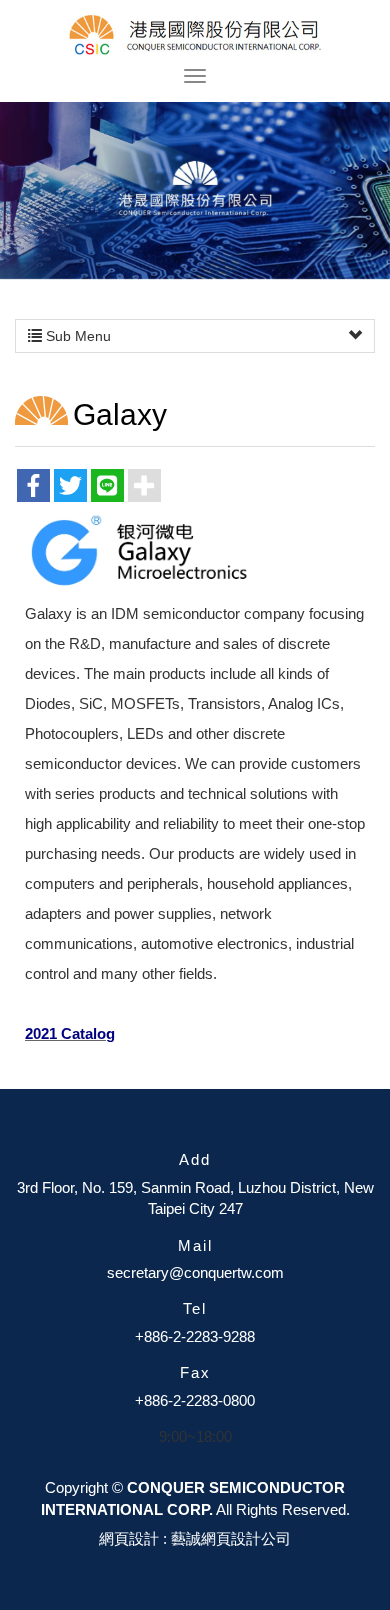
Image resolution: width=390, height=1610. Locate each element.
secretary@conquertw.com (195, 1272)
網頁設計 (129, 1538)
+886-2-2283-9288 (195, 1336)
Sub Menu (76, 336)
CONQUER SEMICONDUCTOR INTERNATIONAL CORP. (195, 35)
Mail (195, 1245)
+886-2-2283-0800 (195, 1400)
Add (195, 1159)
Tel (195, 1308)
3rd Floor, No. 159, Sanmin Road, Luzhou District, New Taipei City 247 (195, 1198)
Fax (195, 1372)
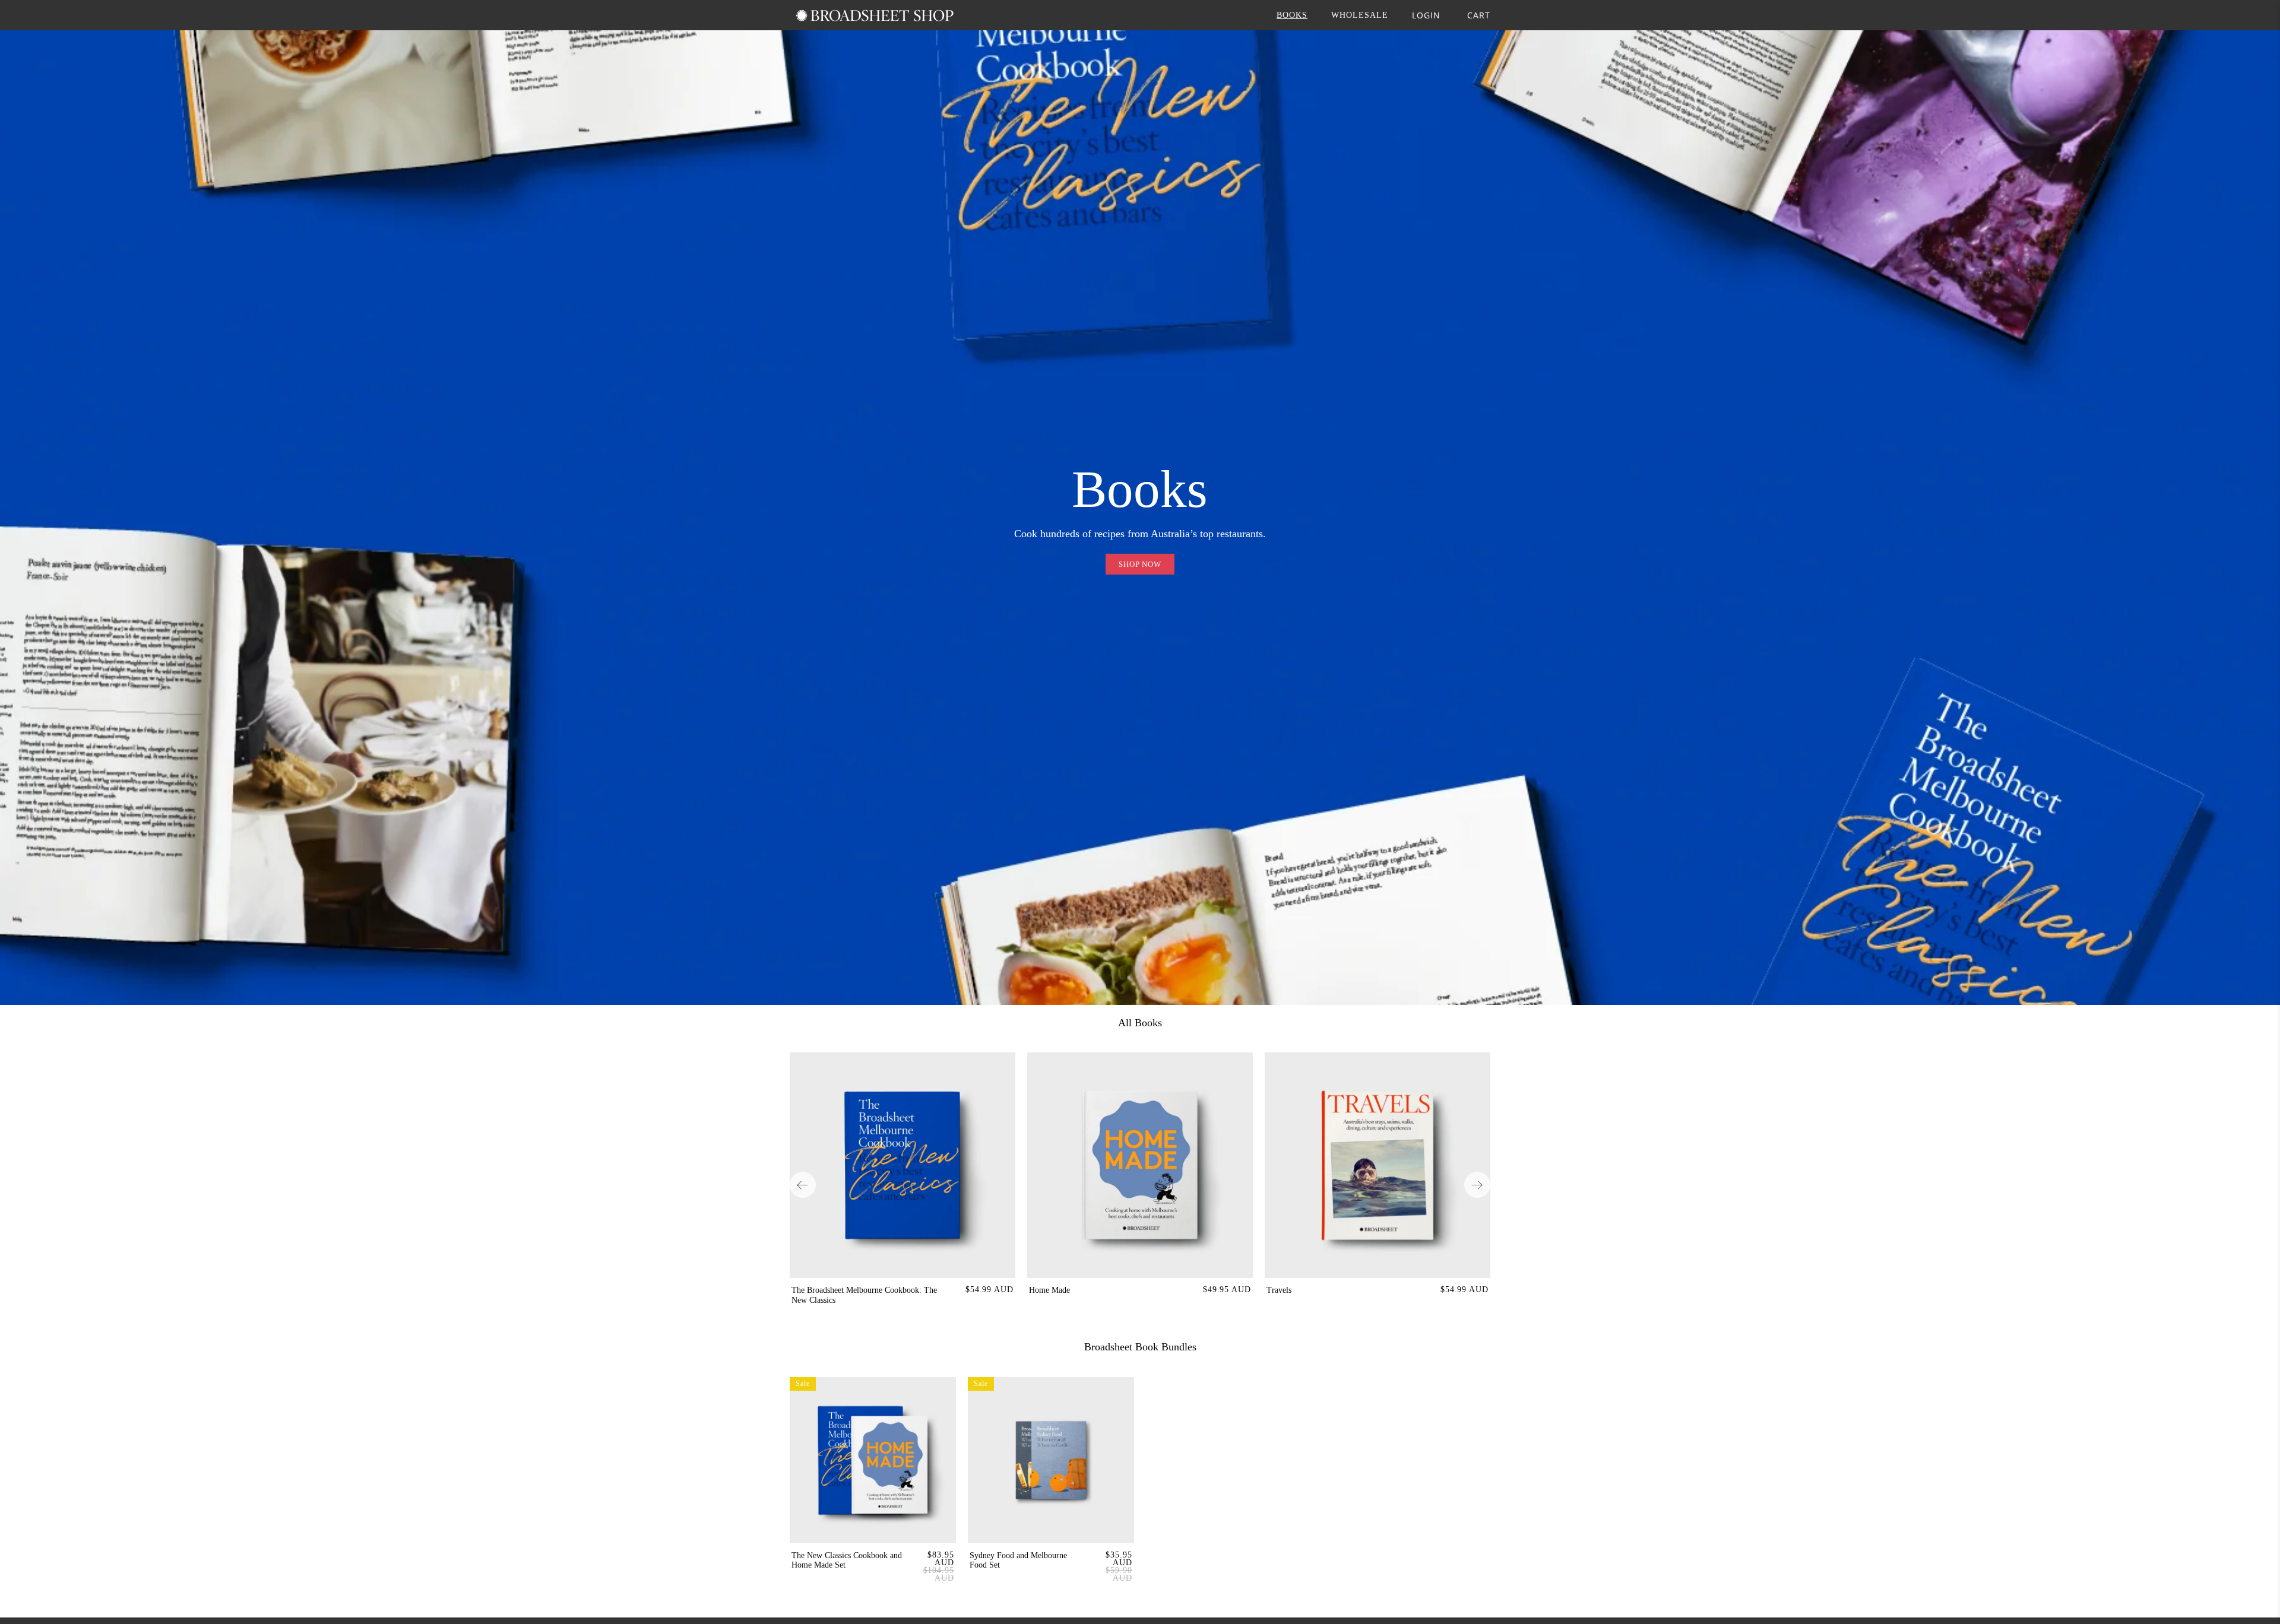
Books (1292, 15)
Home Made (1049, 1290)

* * *

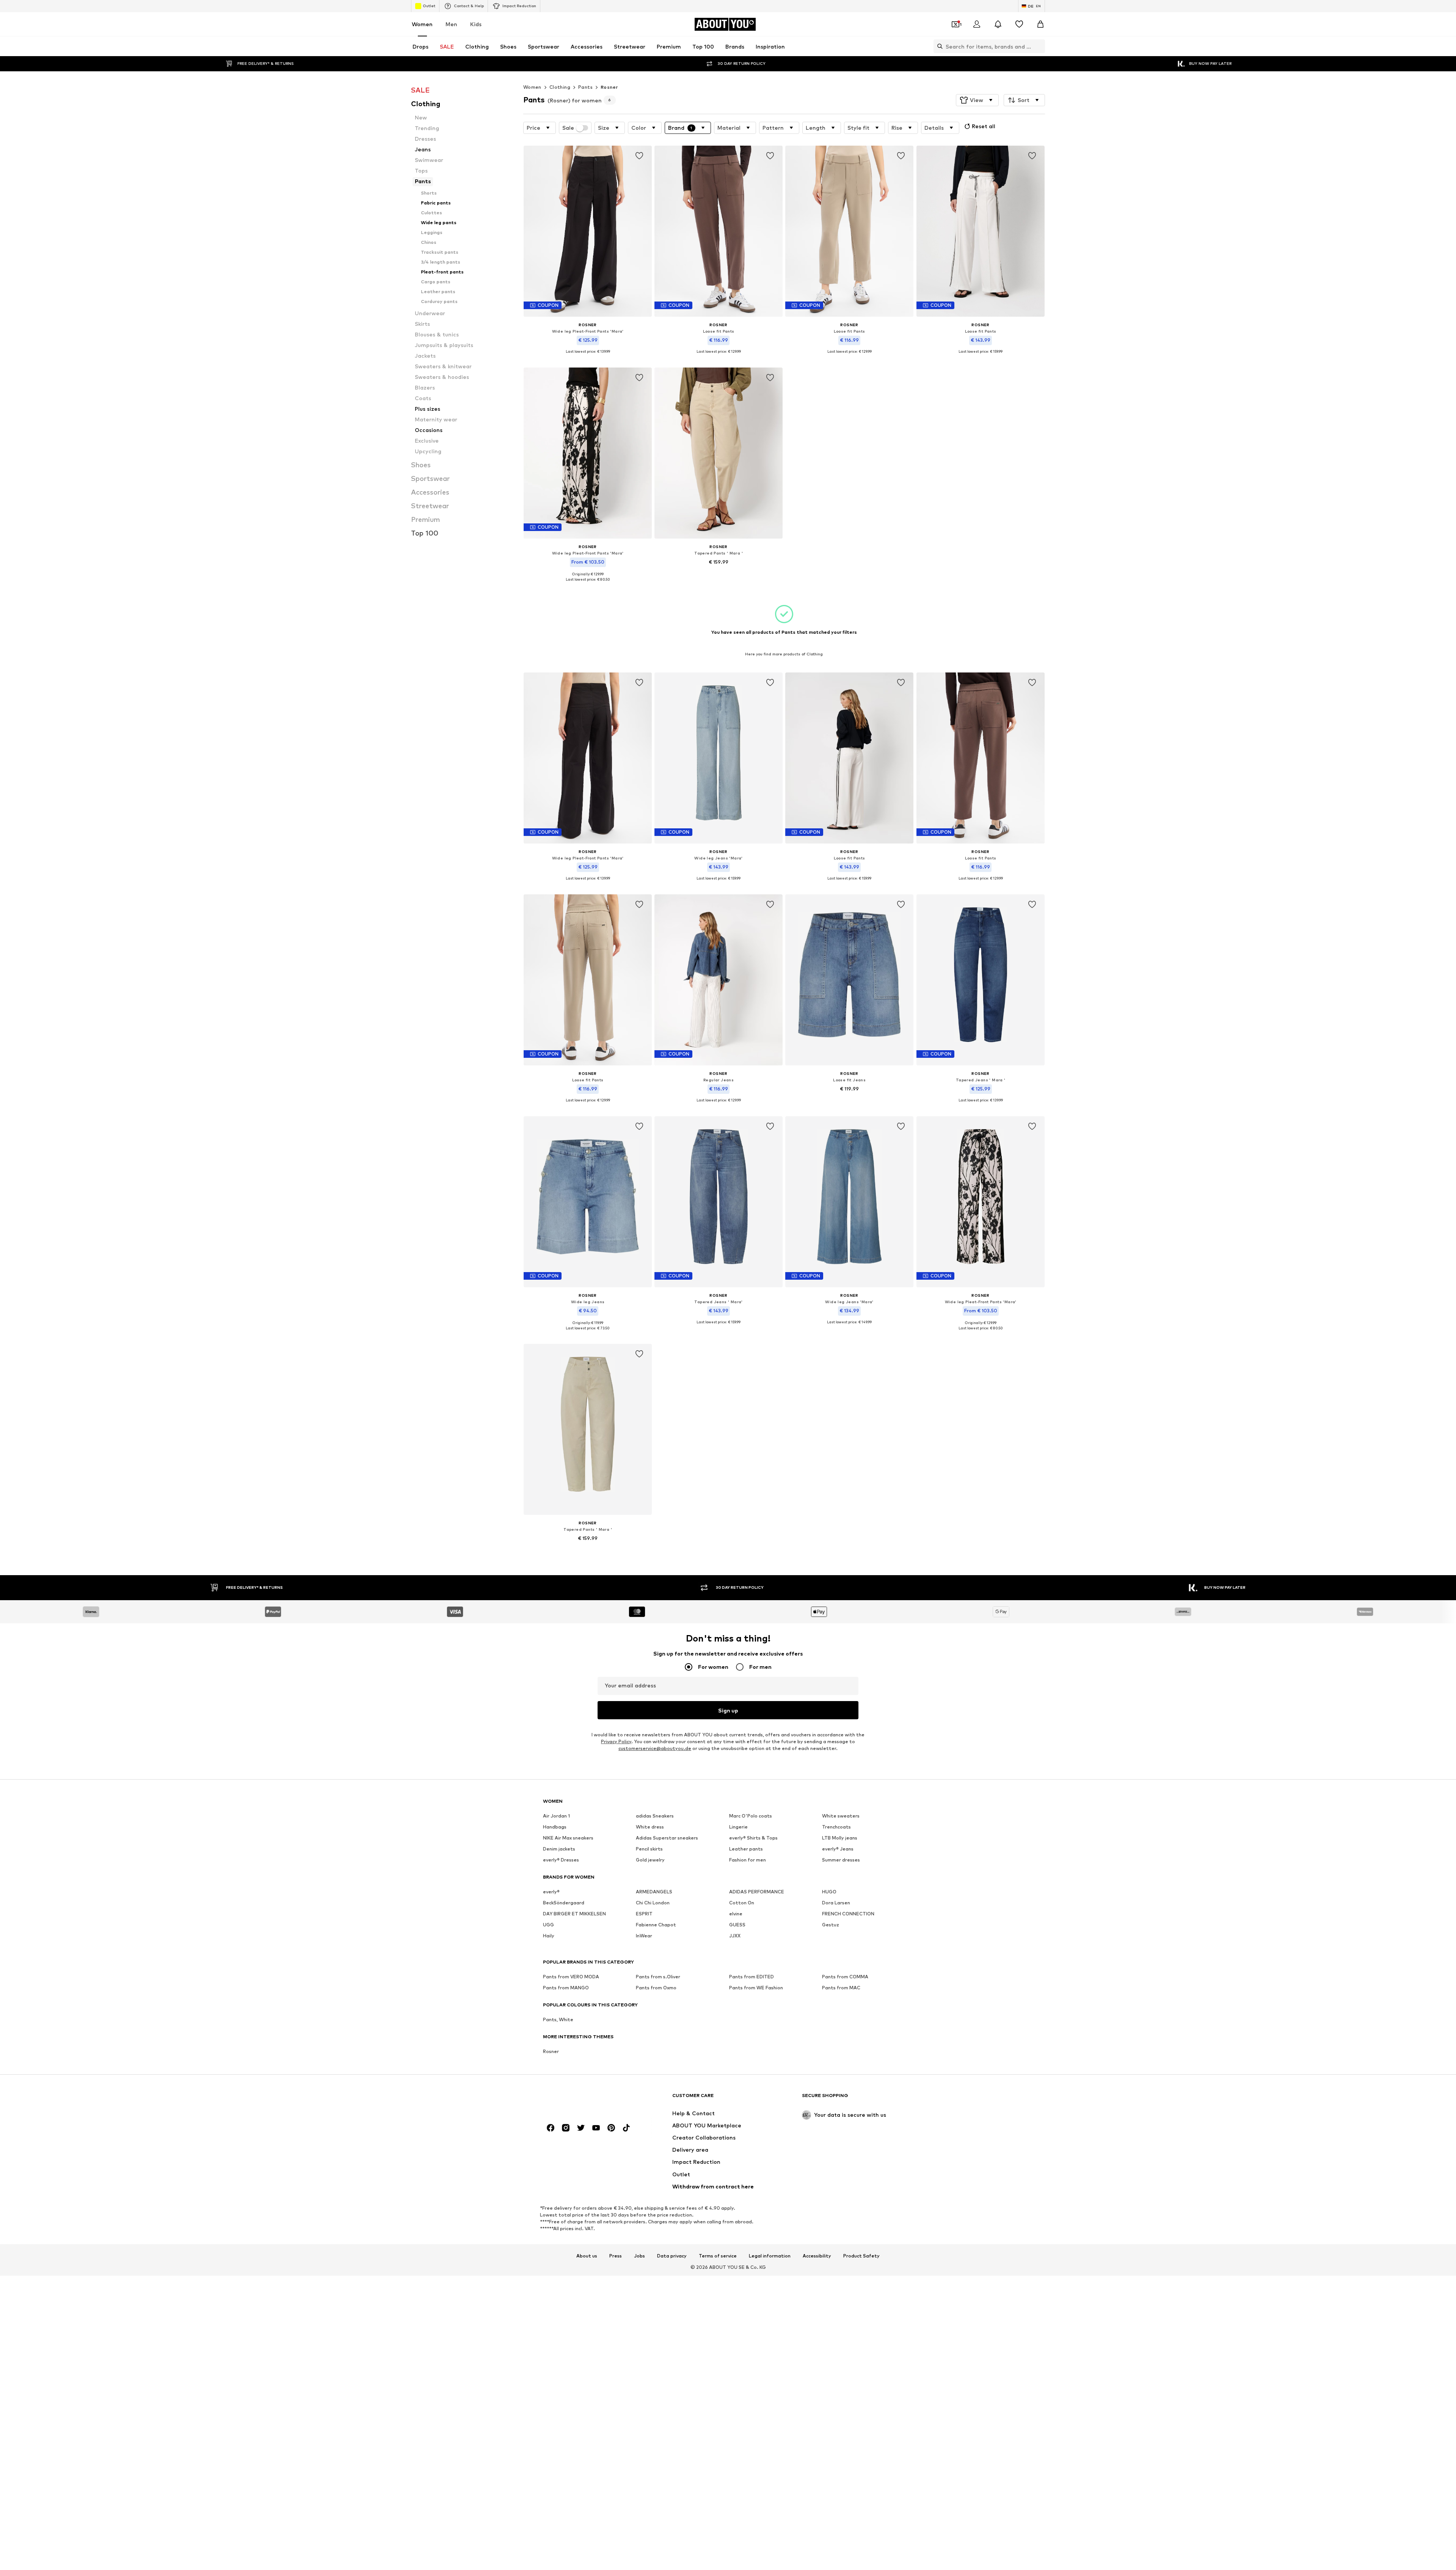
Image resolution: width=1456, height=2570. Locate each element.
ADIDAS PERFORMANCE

▸ **Task goal**
When you reach the line holding "Image resolution: width=390, height=1610." in the listing above, begin retyping exactly, and stop once the line holding "Home Made (1049, 1290)" is done; pictures stay out.

▸ **Finished exercise**
Image resolution: width=390, height=1610. Locate each element.
secretary@conquertw.com (195, 1272)
網頁設計 (129, 1538)
+886-2-2283-9288 (195, 1336)
Sub Menu (76, 336)
CONQUER SEMICONDUCTOR INTERNATIONAL CORP. (195, 35)
Mail (195, 1245)
+886-2-2283-0800 (195, 1400)
Add (195, 1159)
Tel (195, 1308)
3rd Floor, No. 159, Sanmin Road, Luzhou District, New Taipei City 247 (195, 1198)
Fax (195, 1372)
Books (1292, 15)
Home Made (1049, 1290)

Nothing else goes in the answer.